Chaque 11 novembre me rappelle à quel point la mémoire est essentielle. Se recueillir devant notre monument aux morts, entouré d’anciens combattants, d’associations, d’élus et d’habitants, c’est un moment fort, un moment qui rassemble. C’est aussi une responsabilité : nous avons un devoir de mémoire, mais également un devoir d’avenir. Comprendre le passé nous aide à faire les bons choix pour l’avenir de notre ville.

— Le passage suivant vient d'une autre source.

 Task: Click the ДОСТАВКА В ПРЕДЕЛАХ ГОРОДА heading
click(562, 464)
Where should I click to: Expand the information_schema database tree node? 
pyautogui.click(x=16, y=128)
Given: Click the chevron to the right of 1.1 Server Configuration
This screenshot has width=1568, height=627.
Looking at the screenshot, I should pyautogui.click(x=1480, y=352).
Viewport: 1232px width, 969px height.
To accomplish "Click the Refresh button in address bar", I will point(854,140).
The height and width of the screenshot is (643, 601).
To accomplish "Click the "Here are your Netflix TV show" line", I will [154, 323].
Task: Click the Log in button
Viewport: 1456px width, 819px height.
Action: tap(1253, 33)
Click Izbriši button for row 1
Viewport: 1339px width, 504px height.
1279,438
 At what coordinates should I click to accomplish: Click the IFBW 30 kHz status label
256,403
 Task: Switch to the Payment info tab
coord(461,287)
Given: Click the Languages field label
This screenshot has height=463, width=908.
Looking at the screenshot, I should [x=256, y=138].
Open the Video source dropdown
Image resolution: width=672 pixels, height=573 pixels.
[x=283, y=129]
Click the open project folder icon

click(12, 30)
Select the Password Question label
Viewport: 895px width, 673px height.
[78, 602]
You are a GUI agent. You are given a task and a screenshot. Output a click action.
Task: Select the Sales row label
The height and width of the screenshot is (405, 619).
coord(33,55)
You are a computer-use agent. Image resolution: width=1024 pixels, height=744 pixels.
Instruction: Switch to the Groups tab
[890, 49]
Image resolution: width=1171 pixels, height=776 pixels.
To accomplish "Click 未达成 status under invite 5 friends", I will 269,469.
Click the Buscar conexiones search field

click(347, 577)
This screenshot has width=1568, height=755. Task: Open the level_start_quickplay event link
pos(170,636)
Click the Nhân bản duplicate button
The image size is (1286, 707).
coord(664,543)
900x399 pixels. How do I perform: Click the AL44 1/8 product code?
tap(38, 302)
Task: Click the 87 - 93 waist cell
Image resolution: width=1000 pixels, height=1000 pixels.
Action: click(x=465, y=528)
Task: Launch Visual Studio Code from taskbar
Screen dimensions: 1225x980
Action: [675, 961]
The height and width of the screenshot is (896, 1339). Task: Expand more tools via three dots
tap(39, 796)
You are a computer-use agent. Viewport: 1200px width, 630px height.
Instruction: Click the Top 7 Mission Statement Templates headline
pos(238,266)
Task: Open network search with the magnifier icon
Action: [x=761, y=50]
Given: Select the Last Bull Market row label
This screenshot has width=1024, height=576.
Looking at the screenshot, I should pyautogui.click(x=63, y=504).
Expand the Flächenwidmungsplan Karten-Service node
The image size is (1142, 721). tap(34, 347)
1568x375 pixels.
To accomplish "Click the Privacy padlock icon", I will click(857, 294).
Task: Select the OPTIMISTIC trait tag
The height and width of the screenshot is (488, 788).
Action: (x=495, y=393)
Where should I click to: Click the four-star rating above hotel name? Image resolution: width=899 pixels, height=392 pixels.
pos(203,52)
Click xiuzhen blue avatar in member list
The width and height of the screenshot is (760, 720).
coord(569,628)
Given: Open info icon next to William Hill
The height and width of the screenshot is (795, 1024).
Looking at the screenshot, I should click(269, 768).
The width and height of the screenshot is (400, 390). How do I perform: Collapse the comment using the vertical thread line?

Depuis mon plus jeune âge, je suis engagé dans la vie associative et citoyenne de Wittelsheim. Participer aux commémorations fait partie de cet engagement, et j’y vois plus qu’une tradition : j’y vois un rappel du sens du collectif, de l’importance d’être présents les uns pour les autres, et de défendre ce qui nous unit.

Aujourd’hui, je suis convaincu que notre commune a besoin de retrouver cette même cohésion, ce même respect des valeurs républicaines : la solidarité, la responsabilité, la fraternité. Wittelsheim mérite une équipe qui connaît la ville, qui en respecte l’histoire, et qui s’engage pour son avenir avec sincérité et détermination.
En portant le drapeau ce 11 novembre, je n’ai pas seulement rendu hommage aux générations qui nous ont précédés : j’ai voulu affirmer ma volonté de m’engager pour celles qui viennent. Parce qu’aimer sa ville, c’est aussi agir pour elle.